ビワは父が最初に植えたお気に入りで、2階の屋根を超える大木に育っています。晩年のある日曜日、父はがん手術後にもかかわらず枝打ちためこの木に登り「ぎっくり首」になってしまいました。母は動転して救急車を呼びましたが、抗がん剤服用中であることを告げるとどこも受け入れてくれません。最終的にたどり着いた病院では脳転移と早合点され、問答無用で身体拘束&モルヒネ投与の終末医療を施されました。実際には都内の三井記念病院でラジオ波治療を受け、がん細胞は消滅していたのですが。。

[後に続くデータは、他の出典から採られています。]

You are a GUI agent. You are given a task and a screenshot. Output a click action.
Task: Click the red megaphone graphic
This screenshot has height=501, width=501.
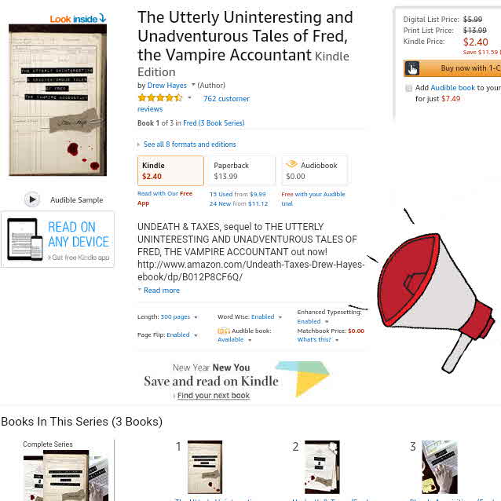click(434, 298)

この事件が、私に父の介護と母の限界を意識させ、実家に戻らせる決定打となりました。
私が高校生の時、森の中に移転した当社を見て、正気の沙汰とは思えませんでした。都市計画を専攻した大学時代には父に立地の再考も進言しました。ところが、コロナ禍になり都心居住からの揺り戻しも言われる今、森に囲まれ自宅から徒歩で通えた当社の立地は、父にとってはハワードの提唱した「田園都市」そのものだったのでは? と思えてきました。という私自身も、デベロッパーとして田園都市線沿線で働いていた時よりも田園都市的な生活を送っている、ことにしておきましょう。